Luxury brand advertising in Hong Kong in which the faces of western models and movie stars haunt the urban spaces like deities.

Story

THE POWER OF PERSUASION

Marketing luxury brands in Asia.

The power of persuasion can just as easily assert negative as well as positive outcomes.

For decades advertising has been selling us products by associating them with enhanced and therefore desirable lifestyles. Living on a planet with a rapidly increasing population we are beginning to reach critical mass with our natural resources under pressure from our voracious consumption. Under such circumstances It would logically be our responsibility to take only what we need. This is indeed a mindset and all the harder to achieve as we have to run against the prevailing force of the economics of growth which is in turn driven by consumption.

The world of luxury brands represent the apex of the dichotomy. We don’t need much of what is on offer, much less pay the exorbitant prices being attached to items which only have designer label cachet to set them apart from other factory produced goods made in the sweatshops of emerging economies. Yet we buy into it, and it drives a multi billion dollar industry.

We are quite simply persuaded by powerful and exploitative marketing which uses familiar mythical, spiritual, fairytale and even religious imagery to push our buttons and it’s everywhere. It permeates every aspect of our existence. It occupies the urban spaces which we inhabit

Observing how this works in Hong Kong I was struck how the billboard faces of western movie stars and super models fight for our attention at street level with barely an Asian face in sight. Their scale and presence is a sight to behold and testimony to their power and success. In Kowloon Hong Kong, Chinese shoppers bus in from mainland China and queue for hours outside the likes of Hermes, Louis Vuiton, Chanel and Giorgio Armani’s flagships stores, themselves the size of city block department stores, bejeweled with neon and twinkling lights.

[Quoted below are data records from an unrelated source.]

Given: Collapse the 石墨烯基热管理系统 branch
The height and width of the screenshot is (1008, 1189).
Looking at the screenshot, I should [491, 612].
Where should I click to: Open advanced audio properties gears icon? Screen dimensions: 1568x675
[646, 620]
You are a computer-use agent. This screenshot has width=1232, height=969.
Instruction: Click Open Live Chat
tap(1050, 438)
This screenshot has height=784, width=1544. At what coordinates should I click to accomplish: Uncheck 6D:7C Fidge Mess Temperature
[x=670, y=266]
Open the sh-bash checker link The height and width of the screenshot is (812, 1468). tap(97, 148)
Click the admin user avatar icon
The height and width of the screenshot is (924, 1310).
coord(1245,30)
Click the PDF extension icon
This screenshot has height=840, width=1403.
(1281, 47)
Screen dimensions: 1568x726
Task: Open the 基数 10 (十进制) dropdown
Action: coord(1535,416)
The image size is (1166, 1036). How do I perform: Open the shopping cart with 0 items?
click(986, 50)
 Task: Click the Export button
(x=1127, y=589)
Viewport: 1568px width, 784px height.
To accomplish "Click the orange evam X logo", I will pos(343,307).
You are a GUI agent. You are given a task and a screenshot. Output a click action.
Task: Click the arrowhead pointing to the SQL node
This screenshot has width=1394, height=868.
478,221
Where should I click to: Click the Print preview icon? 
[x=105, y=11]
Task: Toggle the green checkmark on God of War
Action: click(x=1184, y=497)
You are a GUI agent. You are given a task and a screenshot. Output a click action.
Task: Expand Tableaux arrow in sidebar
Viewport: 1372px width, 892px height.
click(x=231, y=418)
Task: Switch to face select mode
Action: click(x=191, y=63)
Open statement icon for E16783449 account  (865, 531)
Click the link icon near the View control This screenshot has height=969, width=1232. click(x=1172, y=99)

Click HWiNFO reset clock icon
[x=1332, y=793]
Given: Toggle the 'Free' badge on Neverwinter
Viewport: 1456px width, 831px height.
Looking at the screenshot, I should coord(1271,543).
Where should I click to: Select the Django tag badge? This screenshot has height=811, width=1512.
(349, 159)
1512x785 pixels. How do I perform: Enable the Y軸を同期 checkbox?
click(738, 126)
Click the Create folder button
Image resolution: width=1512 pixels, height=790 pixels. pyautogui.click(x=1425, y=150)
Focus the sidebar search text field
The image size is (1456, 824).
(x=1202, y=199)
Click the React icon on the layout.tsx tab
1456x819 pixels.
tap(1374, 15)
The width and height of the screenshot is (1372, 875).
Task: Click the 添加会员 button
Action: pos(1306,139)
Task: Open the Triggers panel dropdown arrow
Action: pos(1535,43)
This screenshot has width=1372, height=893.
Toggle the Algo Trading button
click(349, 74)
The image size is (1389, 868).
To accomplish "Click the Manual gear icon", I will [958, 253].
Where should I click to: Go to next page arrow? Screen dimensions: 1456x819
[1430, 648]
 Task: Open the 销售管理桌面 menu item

In response to this I have produced a series of images that are cinematic format wide screen urban slices which aim to depict how the all pervasive all persuasive luxury branded imagery powerfully tempts and preys on the Asian urban dweller

The power of persuasion clearly works, albeit misdirected in this case. Would that it could be used to educate and persuade us to be responsible and ethical consumers, so that we may play our part towards global sustainability, but there must be a partnership between consumers and producers.